Work to complete
In the records below, copy the line that contains "Instruction: Click site" and each line after it, word for word, through the last.

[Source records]
---

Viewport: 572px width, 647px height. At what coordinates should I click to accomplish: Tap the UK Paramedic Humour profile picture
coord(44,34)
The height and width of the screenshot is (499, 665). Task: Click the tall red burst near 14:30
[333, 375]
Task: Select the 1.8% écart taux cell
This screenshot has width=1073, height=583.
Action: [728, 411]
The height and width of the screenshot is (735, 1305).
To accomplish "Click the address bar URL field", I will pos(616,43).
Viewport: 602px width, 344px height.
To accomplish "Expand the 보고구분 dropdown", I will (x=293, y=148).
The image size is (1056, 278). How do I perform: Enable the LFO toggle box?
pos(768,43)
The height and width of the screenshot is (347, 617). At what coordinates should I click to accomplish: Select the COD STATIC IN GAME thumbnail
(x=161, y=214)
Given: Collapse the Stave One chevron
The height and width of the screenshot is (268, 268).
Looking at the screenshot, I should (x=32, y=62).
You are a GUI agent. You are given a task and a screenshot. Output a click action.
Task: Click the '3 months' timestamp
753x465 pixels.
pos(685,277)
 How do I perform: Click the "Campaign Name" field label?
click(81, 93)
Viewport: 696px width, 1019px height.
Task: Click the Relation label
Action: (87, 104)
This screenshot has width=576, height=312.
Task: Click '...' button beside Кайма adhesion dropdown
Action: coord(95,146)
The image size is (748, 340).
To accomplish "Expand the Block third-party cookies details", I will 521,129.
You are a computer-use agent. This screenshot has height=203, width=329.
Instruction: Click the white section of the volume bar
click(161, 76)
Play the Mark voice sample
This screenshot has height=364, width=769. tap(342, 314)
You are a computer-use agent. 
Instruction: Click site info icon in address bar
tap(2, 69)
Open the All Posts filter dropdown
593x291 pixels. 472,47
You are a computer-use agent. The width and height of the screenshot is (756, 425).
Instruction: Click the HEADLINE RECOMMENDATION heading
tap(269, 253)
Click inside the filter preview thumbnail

---

Response
Instruction: Click site info icon in address bar
tap(2, 69)
Open the All Posts filter dropdown
593x291 pixels. 472,47
You are a computer-use agent. The width and height of the screenshot is (756, 425).
Instruction: Click the HEADLINE RECOMMENDATION heading
tap(269, 253)
Click inside the filter preview thumbnail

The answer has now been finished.